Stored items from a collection
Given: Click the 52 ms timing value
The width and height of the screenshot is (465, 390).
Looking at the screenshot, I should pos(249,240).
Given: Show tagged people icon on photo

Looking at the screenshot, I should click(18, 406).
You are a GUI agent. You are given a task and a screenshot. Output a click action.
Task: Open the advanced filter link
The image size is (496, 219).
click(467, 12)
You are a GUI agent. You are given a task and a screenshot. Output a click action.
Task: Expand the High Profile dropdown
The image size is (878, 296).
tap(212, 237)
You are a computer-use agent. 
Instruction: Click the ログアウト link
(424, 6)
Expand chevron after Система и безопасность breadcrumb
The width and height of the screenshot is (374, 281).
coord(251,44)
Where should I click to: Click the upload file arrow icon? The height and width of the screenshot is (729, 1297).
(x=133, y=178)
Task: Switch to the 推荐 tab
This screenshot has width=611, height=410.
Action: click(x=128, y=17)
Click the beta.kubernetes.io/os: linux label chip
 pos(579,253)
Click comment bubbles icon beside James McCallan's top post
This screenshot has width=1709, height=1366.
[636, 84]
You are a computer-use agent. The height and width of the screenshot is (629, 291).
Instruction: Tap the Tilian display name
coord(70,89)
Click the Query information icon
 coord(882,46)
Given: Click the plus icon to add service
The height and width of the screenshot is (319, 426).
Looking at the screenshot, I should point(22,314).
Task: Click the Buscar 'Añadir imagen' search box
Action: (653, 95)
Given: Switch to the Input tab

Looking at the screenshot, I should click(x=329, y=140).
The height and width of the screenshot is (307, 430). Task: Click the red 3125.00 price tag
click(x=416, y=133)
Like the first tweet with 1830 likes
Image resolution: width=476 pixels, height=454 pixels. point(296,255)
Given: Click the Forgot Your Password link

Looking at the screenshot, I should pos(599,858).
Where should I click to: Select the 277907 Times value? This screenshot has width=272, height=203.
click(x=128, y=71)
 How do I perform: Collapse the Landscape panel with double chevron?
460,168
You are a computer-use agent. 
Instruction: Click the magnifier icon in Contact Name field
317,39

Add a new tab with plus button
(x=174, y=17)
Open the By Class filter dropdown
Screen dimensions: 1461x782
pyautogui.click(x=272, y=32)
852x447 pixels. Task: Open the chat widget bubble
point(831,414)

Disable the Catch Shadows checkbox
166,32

**PROBLEM TO WORK ON**
Please write out only the lines from the one containing "Instruction: Click the magnifier" to the end of the records above, exactly, both ends included.

**RESPONSE TO THIS EXERCISE**
Instruction: Click the magnifier icon in Contact Name field
317,39

Add a new tab with plus button
(x=174, y=17)
Open the By Class filter dropdown
Screen dimensions: 1461x782
pyautogui.click(x=272, y=32)
852x447 pixels. Task: Open the chat widget bubble
point(831,414)

Disable the Catch Shadows checkbox
166,32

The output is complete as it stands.